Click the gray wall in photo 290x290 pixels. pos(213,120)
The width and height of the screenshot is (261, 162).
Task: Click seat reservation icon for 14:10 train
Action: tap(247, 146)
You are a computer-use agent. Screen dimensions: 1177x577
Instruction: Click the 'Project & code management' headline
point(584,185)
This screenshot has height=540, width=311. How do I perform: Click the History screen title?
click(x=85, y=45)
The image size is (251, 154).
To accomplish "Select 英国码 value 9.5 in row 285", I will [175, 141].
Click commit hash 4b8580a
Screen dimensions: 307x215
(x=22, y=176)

───

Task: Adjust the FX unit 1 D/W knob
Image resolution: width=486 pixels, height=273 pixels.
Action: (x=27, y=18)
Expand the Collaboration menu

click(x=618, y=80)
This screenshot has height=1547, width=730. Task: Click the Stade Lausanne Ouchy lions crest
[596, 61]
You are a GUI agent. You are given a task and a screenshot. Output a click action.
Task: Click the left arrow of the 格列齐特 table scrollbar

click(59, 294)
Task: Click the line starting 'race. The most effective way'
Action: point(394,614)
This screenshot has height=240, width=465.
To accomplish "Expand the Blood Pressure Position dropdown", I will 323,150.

───

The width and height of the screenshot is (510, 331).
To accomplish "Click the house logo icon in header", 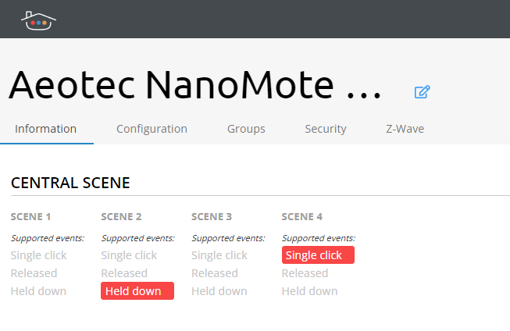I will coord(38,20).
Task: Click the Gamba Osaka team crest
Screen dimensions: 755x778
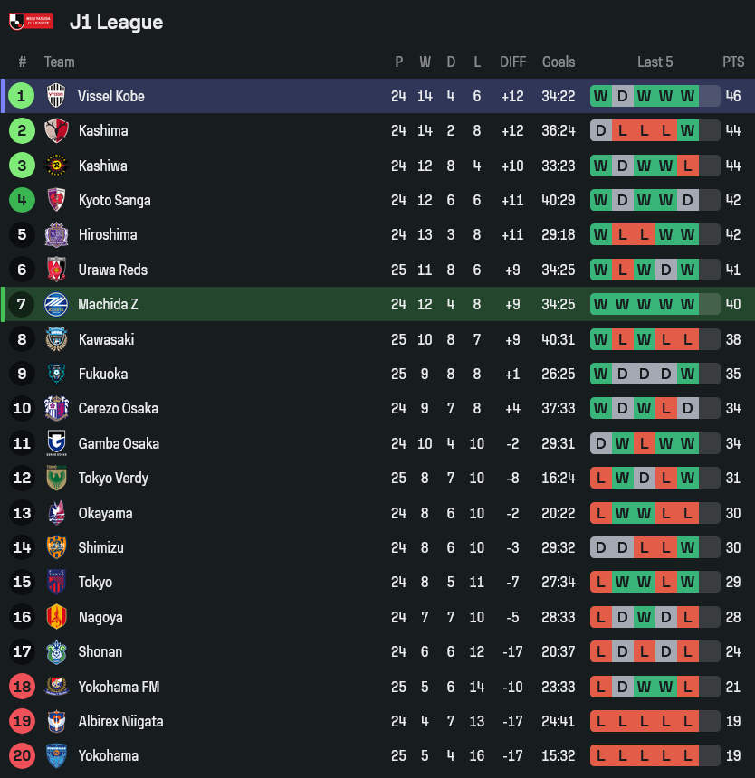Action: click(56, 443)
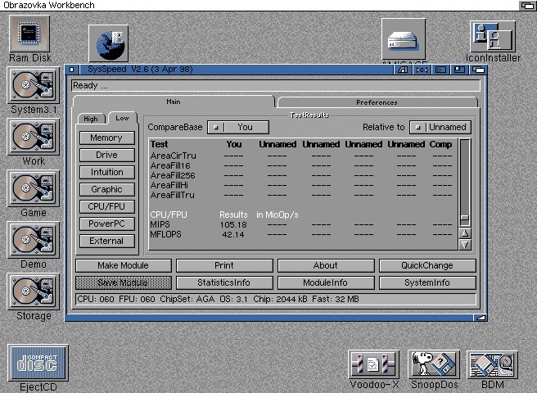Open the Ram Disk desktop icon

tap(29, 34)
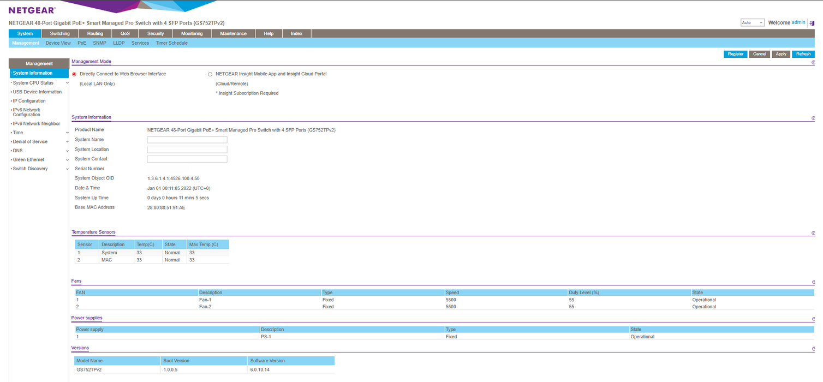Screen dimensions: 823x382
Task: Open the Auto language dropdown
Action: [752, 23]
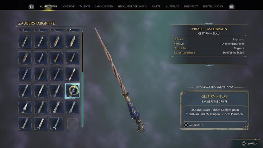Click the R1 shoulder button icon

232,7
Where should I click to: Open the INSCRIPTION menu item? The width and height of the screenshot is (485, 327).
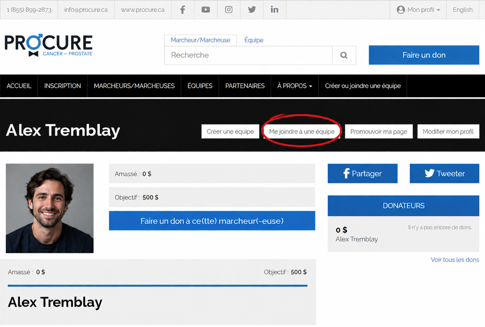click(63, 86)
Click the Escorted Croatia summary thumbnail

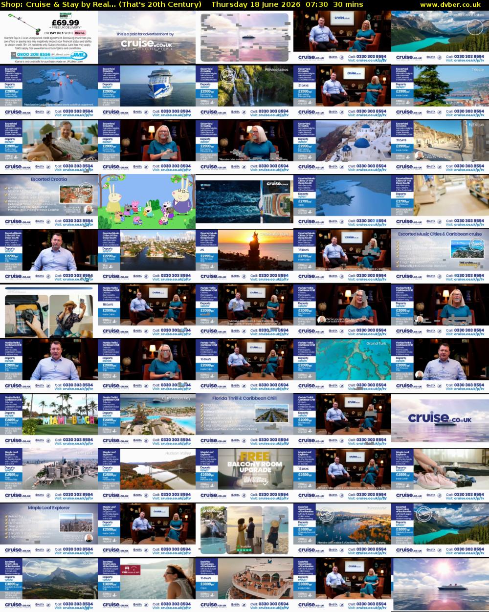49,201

───

▶ **Assigned task**
The lines to copy are those in the records above containing the word "agent".

▶ **Task solution**
You are a computer-use agent. Screen dimensions: 1177x577
You are a GUI agent. You are given a task and a screenshot. Output a click action.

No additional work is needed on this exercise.